In my long-running correspondence with my uncle from about 1998-2018, he would occasionally send me articles from The Onion that he thought were real news items.  Though that publication did make fun of liberal excesses at times, when it was political at all it mostly skewered cultural conservatives. It was pretty good at being neither, just having an appreciation of the silly and absurd as it played out in front of them.  I was irritated and sometimes even offended by them, but I did find them often funny. They did drift over time into being merely partisan, but that's another story.

My uncle was in no way a stupid man. He was an engineer trained at Northeastern after WWII, made enough money to retire in his fifties, and was a Mensa officer in Northern California; once he started volunteering at Habitat for Humanity he was very quickly put in charge of large multiple-dwelling projects in foreign countries, and his men's breakfast group in San Luis Obispo in his last decade was mostly retired Cal Poly professors.
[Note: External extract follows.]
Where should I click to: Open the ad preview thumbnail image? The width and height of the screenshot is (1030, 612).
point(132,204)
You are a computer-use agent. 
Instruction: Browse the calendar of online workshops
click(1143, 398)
Yet he fell for these things repeatedly, and would ask me in outrage "How can you justify this current idiocy from conservatives?" 

Look, I have fallen for a few satire news items myself over the years.  It's embarrassing, but it happens.
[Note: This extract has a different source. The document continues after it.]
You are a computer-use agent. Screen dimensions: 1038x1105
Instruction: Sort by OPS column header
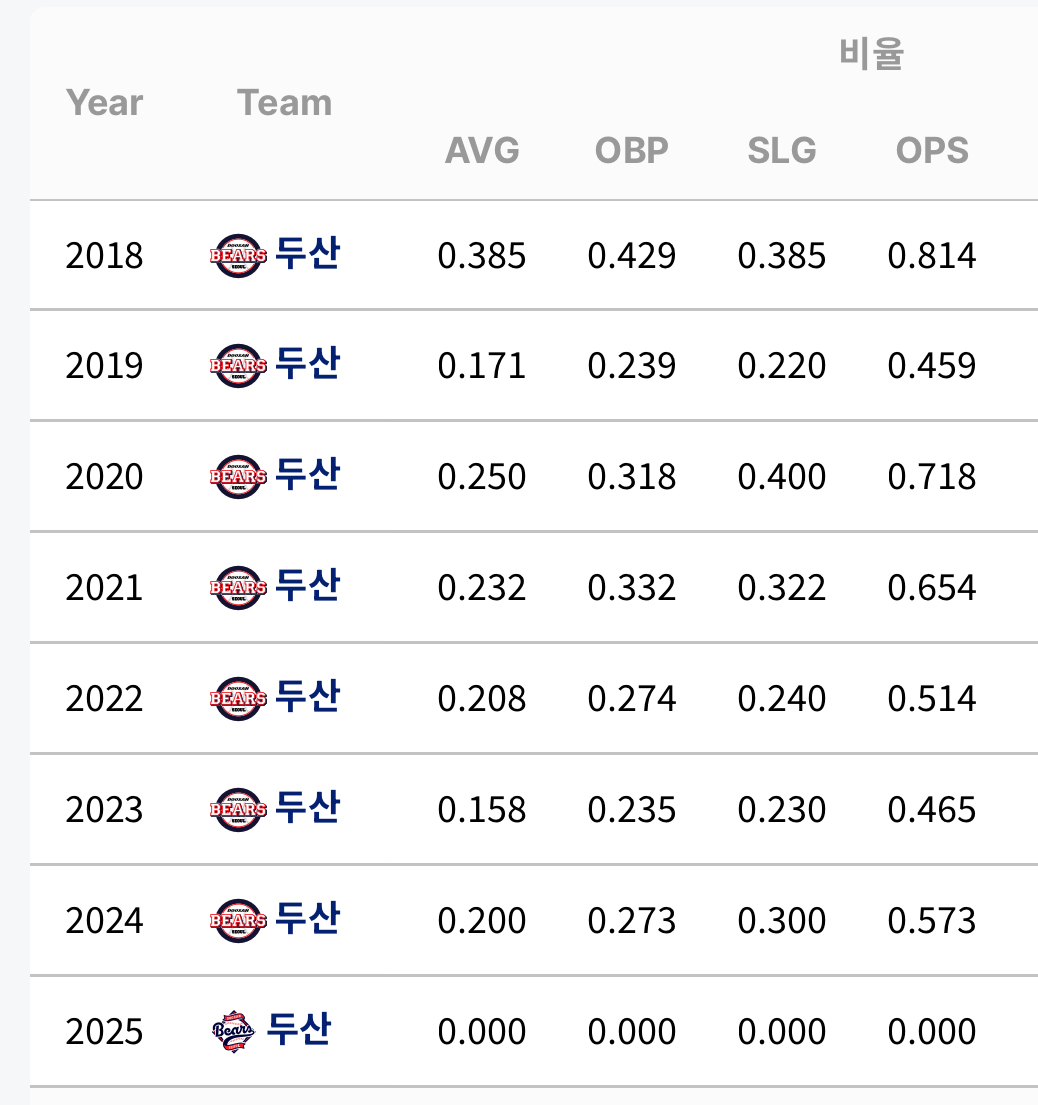click(x=932, y=151)

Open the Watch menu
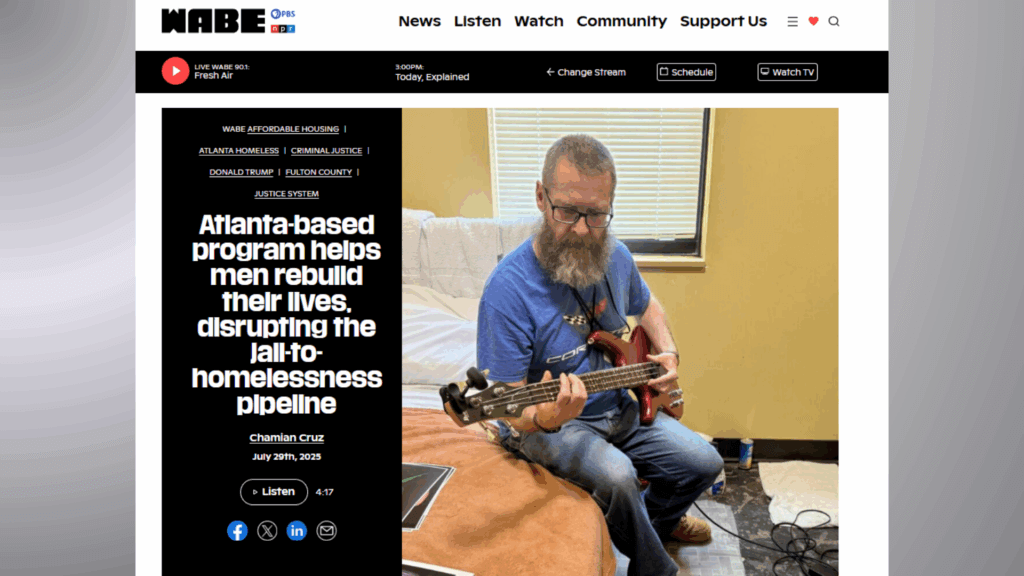click(x=539, y=22)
The key item here is that no one thought it was necessary to correct this matter by trying to regulate the content of The Onion.  If you got fooled, that was on you.

7 comments:

  1. There seems to be a difference between having the intellectual horsepower to analyze and create with what you've been given, and the ability to evaluate what you've been given--and decide what to ignore.
    I wonder if that's what Napoleon was (allegedly) driving at when he said he'd rather have lucky generals than good ones.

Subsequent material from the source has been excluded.